Gonzalez explained that although his lines and strokes may appear to be random or a type of patterning, each mark had a specific meaning. At one point during the conversation, he grabbed a black pen and walked over to the wall in his studio and started marking directly onto the wall. He did this to demonstrate how his signature ZORE was created, evolved and was evident in all his paintings. Each mark has a purpose. A meaning. We talked about the evolution of graffiti art in America and Chicago and his art. It was one of the best studio visits I have had in a long time. I was intrigued.
I couldn’t get Mario’s art out of my head. I have been thinking about the paintings and what they represent all day. Why couldn’t I get it out of my head? What does it represent? Why do I feel compelled to write about it?
Traditional graffiti writing/art has been primarily created by inner city poor and minority cultures for at least a half of the 20th century. As far as I know at this point, graffiti started during WWII with a lone tagger, “Kilroy”. Graffiti hit an all time high in popularity in the late 1970s and early 1980s in cities around America. Then it disappeared from the urban landscape. Why?
Graffiti was banned in Chicago, New York City and other major metropolitan areas for nearly twenty years as part of a push to clean up the city’s image.
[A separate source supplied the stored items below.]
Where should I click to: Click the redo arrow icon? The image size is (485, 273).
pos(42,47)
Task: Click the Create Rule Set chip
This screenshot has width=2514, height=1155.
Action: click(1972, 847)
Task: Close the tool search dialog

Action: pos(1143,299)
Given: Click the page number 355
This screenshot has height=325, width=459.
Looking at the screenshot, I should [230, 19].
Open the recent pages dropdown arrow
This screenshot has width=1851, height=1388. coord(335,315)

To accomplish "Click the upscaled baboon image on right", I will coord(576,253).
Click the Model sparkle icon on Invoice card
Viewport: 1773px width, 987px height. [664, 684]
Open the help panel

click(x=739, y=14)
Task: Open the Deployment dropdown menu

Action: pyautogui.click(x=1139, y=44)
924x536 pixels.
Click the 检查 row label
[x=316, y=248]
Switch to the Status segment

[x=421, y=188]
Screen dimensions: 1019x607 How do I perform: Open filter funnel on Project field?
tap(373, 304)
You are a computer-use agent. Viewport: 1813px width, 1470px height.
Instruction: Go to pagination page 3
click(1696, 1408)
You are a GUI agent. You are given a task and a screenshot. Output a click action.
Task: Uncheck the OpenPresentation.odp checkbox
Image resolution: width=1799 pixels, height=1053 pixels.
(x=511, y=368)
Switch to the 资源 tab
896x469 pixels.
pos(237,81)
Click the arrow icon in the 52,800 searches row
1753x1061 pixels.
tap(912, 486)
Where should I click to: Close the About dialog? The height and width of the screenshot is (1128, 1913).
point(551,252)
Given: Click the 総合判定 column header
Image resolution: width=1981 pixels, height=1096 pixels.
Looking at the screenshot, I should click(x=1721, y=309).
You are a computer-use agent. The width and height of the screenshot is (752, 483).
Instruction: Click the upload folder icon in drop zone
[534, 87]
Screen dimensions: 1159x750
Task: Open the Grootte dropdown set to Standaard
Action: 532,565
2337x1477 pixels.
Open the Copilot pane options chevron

By erasing all evidence of this population that might represent gangs or violence, real estate values soared as graffiti artists were arrested. City officials imposed strict restrictions outlawing the sale of spray paints, certain types of lettering, and even created special tactical policing units to keep trains and buildings graffiti free. The artist’s retaliated by tagging and painting more surfaces. Police enforcement waged on. The war on graffiti waged on.
That is, until now. In a recent turn of events, the City of Chicago has come to embrace these urban artists. The Chicago Cultural Center has invited Mario and other Chicago graffiti artists to participate in what is part of a citywide exhibition celebrating the art of graffiti. How things change…(New York City has yet to lift any bans or restrictions on graffiti style art at this point.)
One can argue that it all comes down to the almighty dollar, that is, paying for space. Billboard ads and posters line the interior of trains, stations and buildings. I have seen an entire Metra train painted as the Target brand. Corporations such as US Cellular, Sprint, Verizon, and H&M tag and cover every imaginable surface in the city. In a strange twist of events, I believe that by allowing advertisers to tag public spaces, they inadvertently reopened the door for graffiti artists that had once been pad locked, dead bolted and nailed shut. I don’t know why they changed the law in Chicago, but I am glad they did.
I have one more thought on this subject. I think it is important to understand why graffiti was banned in the first place so that we can learn from the past and not repeat it. Ultimately, people don’t fear graffiti, they fear what it represents.
I recommend that you not miss these two exhibits.